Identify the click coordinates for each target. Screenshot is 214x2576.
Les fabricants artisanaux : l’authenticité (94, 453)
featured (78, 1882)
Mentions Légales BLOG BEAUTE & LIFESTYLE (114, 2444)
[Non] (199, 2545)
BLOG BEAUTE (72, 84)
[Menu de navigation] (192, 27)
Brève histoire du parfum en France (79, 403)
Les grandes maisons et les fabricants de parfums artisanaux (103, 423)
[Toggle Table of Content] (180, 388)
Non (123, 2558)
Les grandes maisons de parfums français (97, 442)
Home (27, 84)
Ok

--

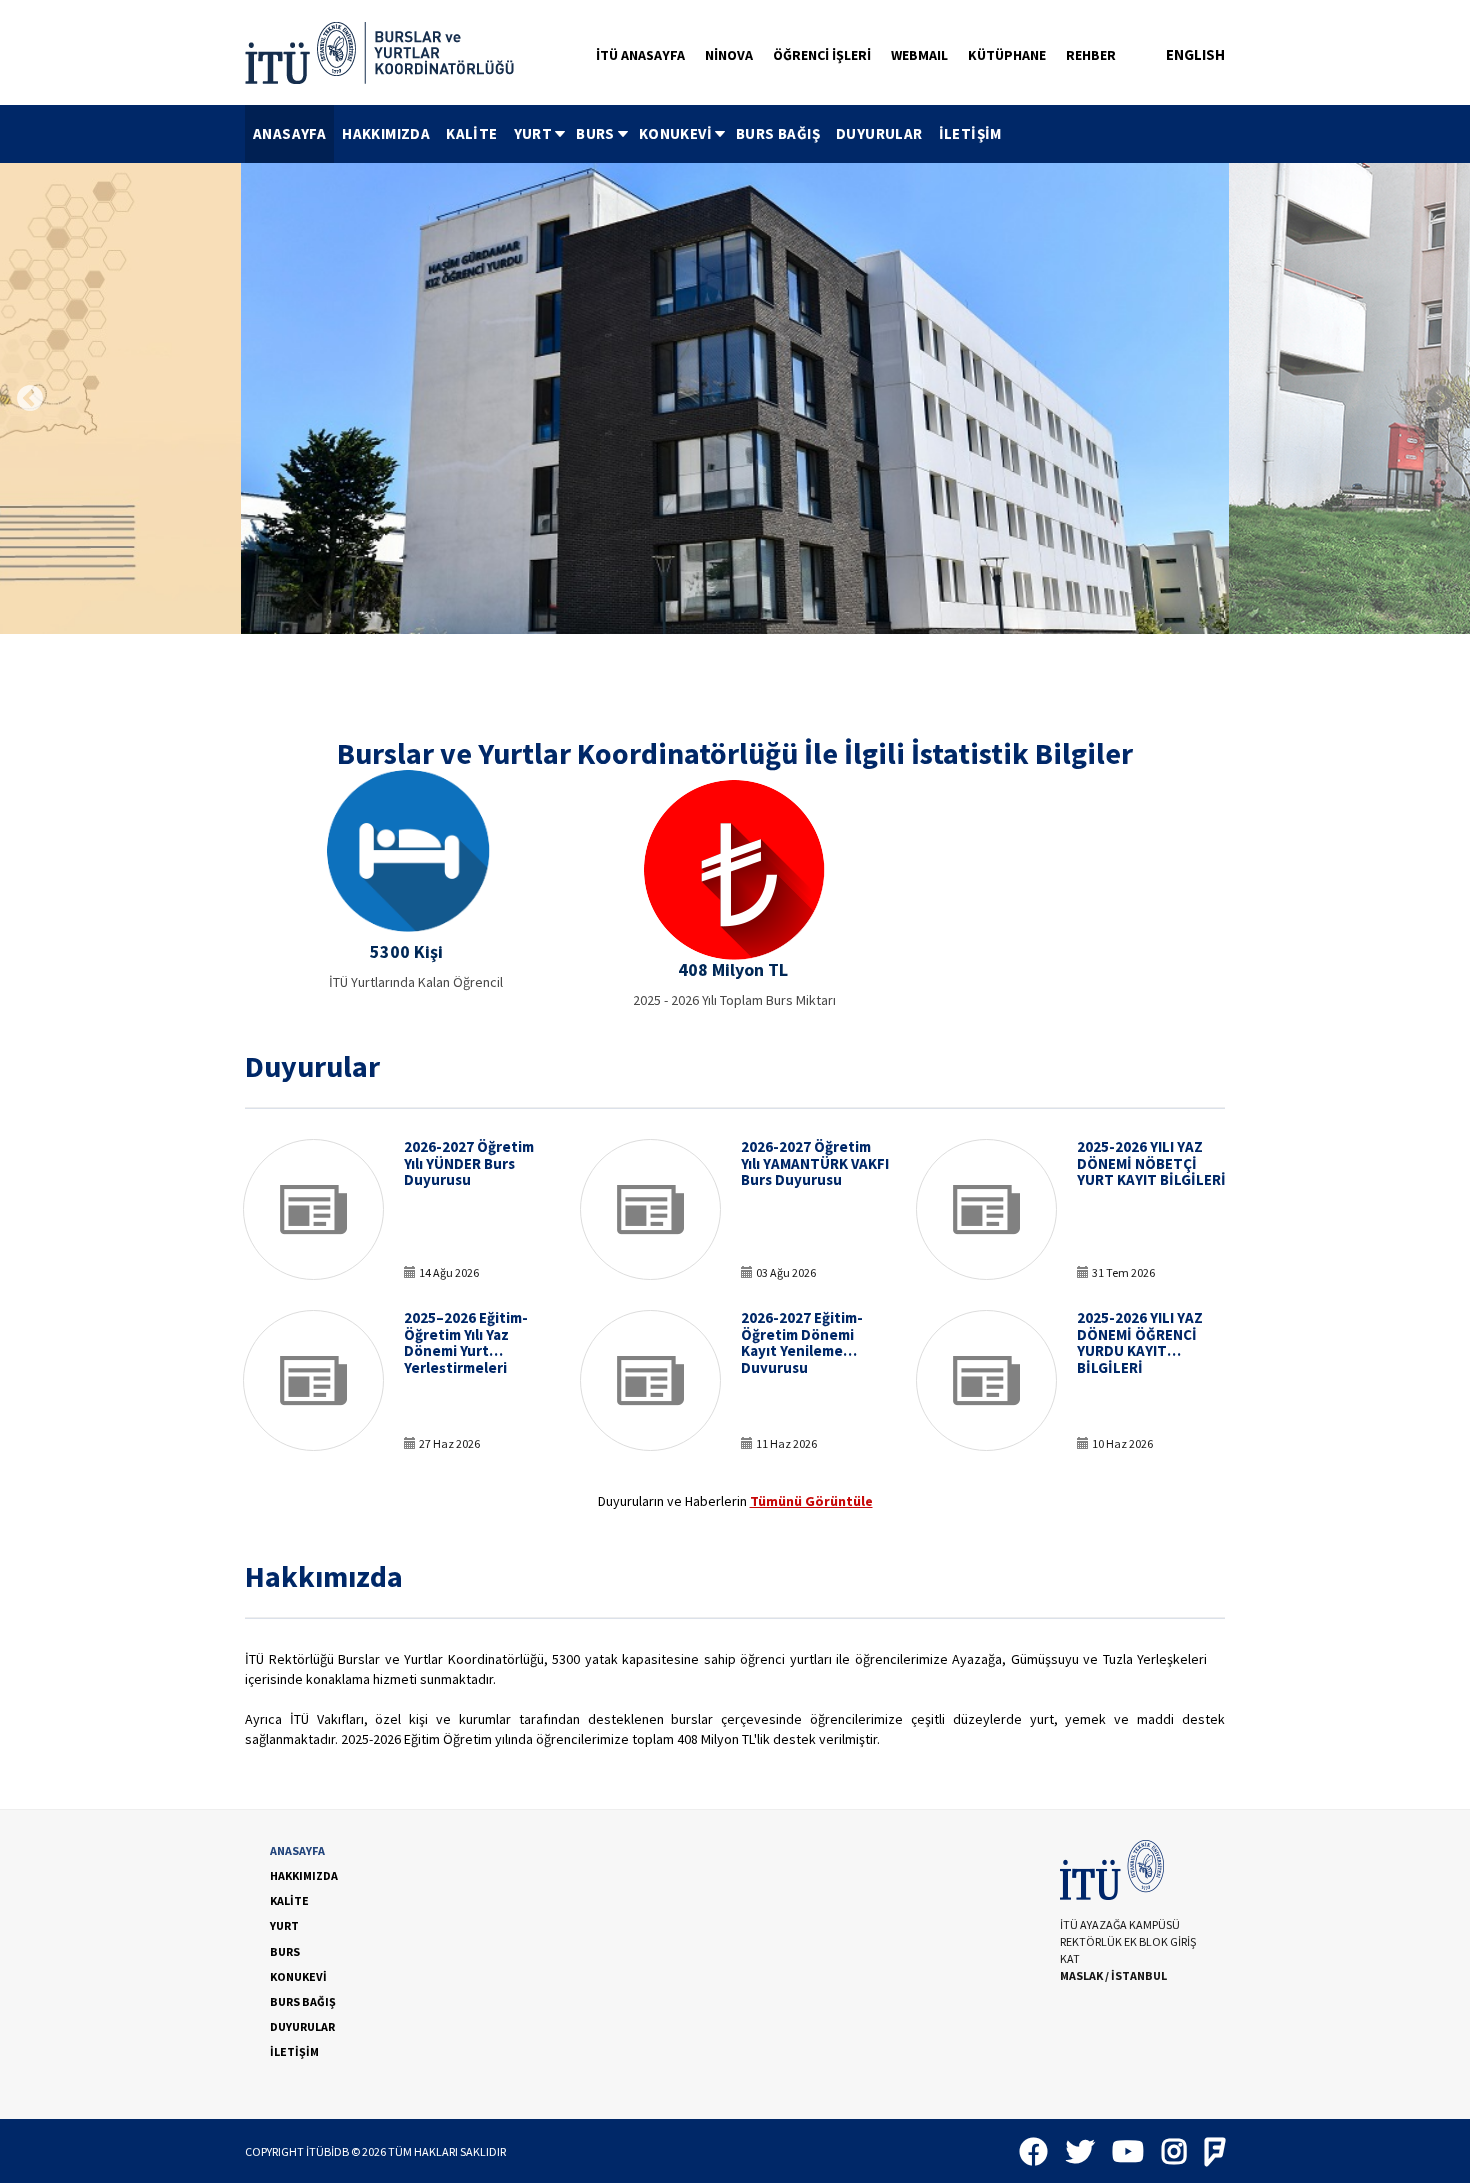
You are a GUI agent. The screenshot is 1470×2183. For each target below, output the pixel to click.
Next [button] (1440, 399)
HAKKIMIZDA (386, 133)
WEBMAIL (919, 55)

TASK STATEMENT – Please return each line of the data above in which the word "BEAUTE" occurs.

OUTPUT FOR THIS TASK –
Mentions Légales BLOG BEAUTE & LIFESTYLE (114, 2444)
BLOG BEAUTE (72, 84)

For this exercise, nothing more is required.